Your copy runs from the line containing "Select the Thessaloniki city label" through the last line of the listing, both included. Restate those lines word for word and leave out pictures.
━━━━━ RECORDS SUPPLIED
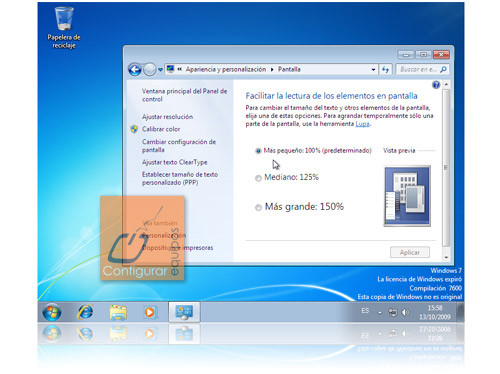500x374 pixels.
Task: Click the vertical scrollbar down arrow
Action: [446, 257]
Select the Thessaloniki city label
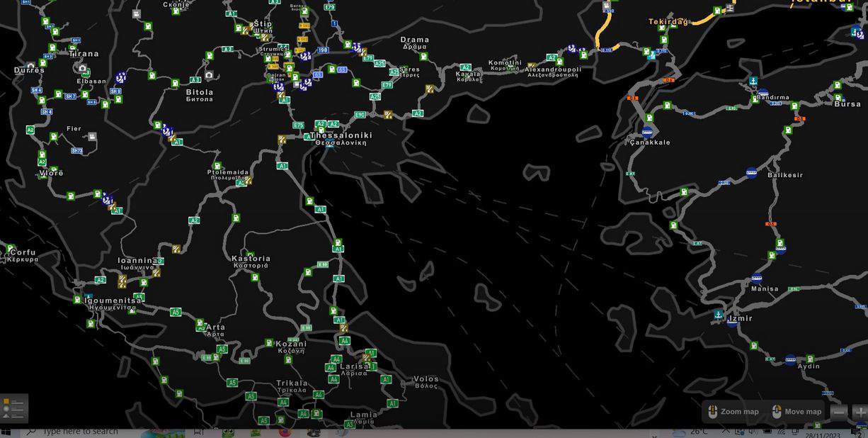The width and height of the screenshot is (868, 438). point(341,135)
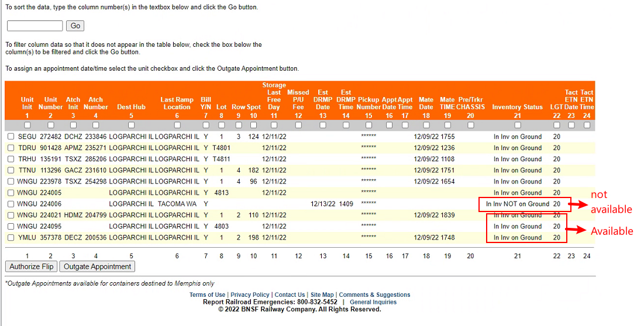Viewport: 644px width, 326px height.
Task: Check filter box under Last Ramp Location
Action: (177, 125)
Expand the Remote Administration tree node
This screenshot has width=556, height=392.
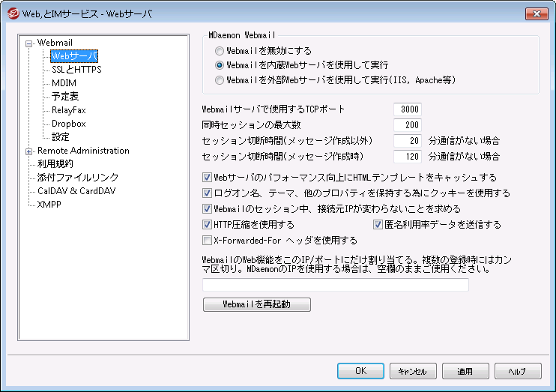coord(29,151)
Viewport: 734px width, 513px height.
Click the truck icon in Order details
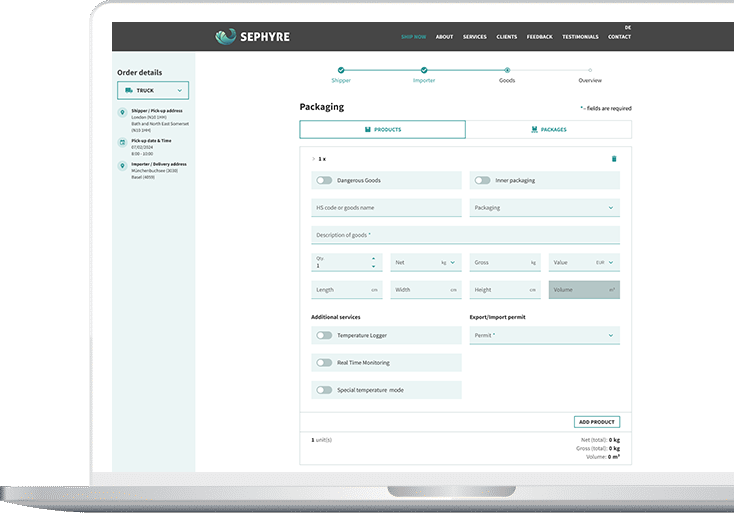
━━━━━━━━━━
→ **RESULT OF THIS EXERCISE**:
Select the Thessaloniki city label
The width and height of the screenshot is (868, 438). point(341,135)
Viewport: 644px width, 326px height.
Task: Check filter box under Last Ramp Location
Action: (177, 125)
Expand the Remote Administration tree node
This screenshot has width=556, height=392.
coord(29,151)
Viewport: 734px width, 513px height.
Click the truck icon in Order details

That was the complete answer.